Hmmm. I can’t find it either. It must have been a replacement talk. @mathmomike can you remember? It’s the NZ physicist at Cantebury (I think) who works on models of amino acid replacement that account for the addition of new amino acids…

It was Assoc. Prof. Peter Wills, a physicist from Auckland University; his website is https://www.physics.auckland.ac.nz/en/about/our-staff/associate-professor-peter-wills.html

1. We developed a signature-based method for searching for horizontal gene transfer in Eukaryotes, called SigHunt (Jaron et al. 2014. Bioinformatics). I was fighting against self-promotion here for the few days, but now we’re looking for collaborators for an upcoming grant application. If you’re interested in a specific organism in this respect, let me know and we could discuss it.

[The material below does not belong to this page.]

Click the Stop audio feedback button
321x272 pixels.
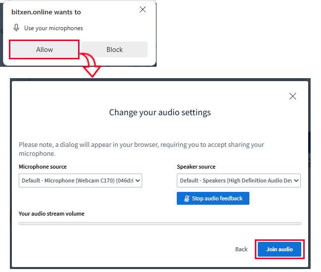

I have some doubts about “phylogenetic approaches for … analyzing large numbers of short reads from next generation sequencing.” I think short read data is generally low quality data and anything that can be done differently should be. Even for environmental samples there are starting to be alternatives to big piles of unassembled short reads, such as better metagenomics assembly tools, longer read technologies, or Illumina’s Moleculo,

You can read a paper on the background to the approach I am taking to the phylogeny of the coding enzymes (and hope to apply to other ancient structures) using increasing-size alphabets at:

Wills PR. Genetic information, physical interpreters and thermodynamics; the material-­informatic basis of biosemiosis. Biosemiotics DOI 10.1007/s12304-013-9196-2 (online, 5 October 2013)

Thanks very much for this reference!

The pagination is now available: Biosemiotics 7, 141–165 (2014).

That link seems broken now. Here is one I found that works: http://www.science.auckland.ac.nz/people/p-wills

@mathmomike – it seems like these predictions are an every-5-year event. Are we going to get some new ones?

Hi Erick,

good point - yes, it’s always in April, so I have only one more week to go… I’ll upload something before the end of the month! Any suggestions meantime most welcome

best, Mike

Well, if it’s not already obvious, I think that in 5 years we’re going to have Bayesian samplers that are based on foundations other than vanilla MCMC. I also think that we’ll see new and better methods to extend existing inferences with more taxa.

“the best way to predict the future is to invent it”!